12. What's the p-value for the test you performed?

13. Still glowing with pride from the fact that you completed the task so quickly in R, you call the professor to come pick up the results. The professor stops by and looks angrily at your work. "Humph! You shouldn't have done a one tailed test." Based on what they told you before, you knew you did the right thing originally. Since you need the money, you decide not to tell this absent-minded professor off. Like a honey badger grabbing a king cobra, you grab the results and quickly update the p-value. Astonished the professor hands you your money. What's the new p-value?

14. The next day, the professor accosts you and even more frantically tells you that they forgot to give you the data for the sample 1 control group of infrequent facebook users. "No problem," you say. You take a quick look at the data and notice they look strongly correlated. You ask, "These are paired samples right?" The frenetic professor looks quizzically for a moment before telling you the samples are independent. When you ask if they're sure, the professor huffs off shouting "Of course I'm sure. I'm the professor here! Make sure you use a two-tailed test with an alpha level of .01." What's your new standard error term?

15. What's the corresponding t-statistic?

16. What's the corresponding p-value?

17. Just as you're getting ready to call the professor, they burst in on you.
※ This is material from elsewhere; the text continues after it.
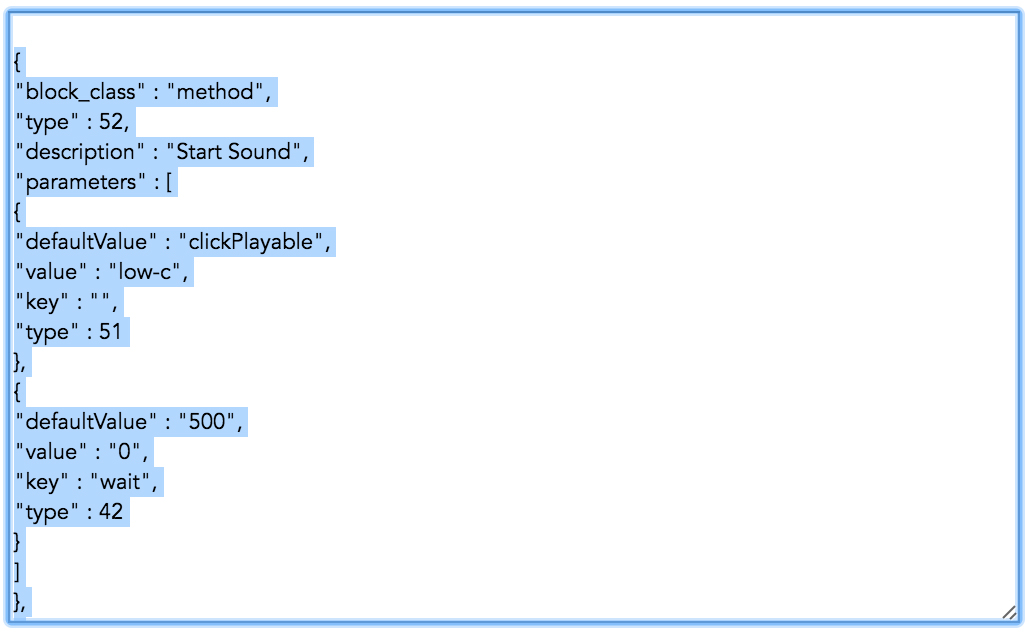Click the first opening curly brace
Screen dimensions: 1029x634
coord(18,62)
Like a maniac they're shouting "Of course the samples were paired, stupid. I was testing you and you failed. Now redo the analyses correctly." Having had enough, you tell the professor that if they want you to help them any more, they're going to have to pay you twice as much, up-front, and in cash. The professor hangs their head and says "Ok, what else can I do. I wish I would have studied statistics harder when I was a student." You tell them to grab a chair and some tea while you redo the analyses. What's the new standard error term?

18. What's the corresponding t-statistic?

19. What's the corresponding p-value?

20. What does this evidence suggest?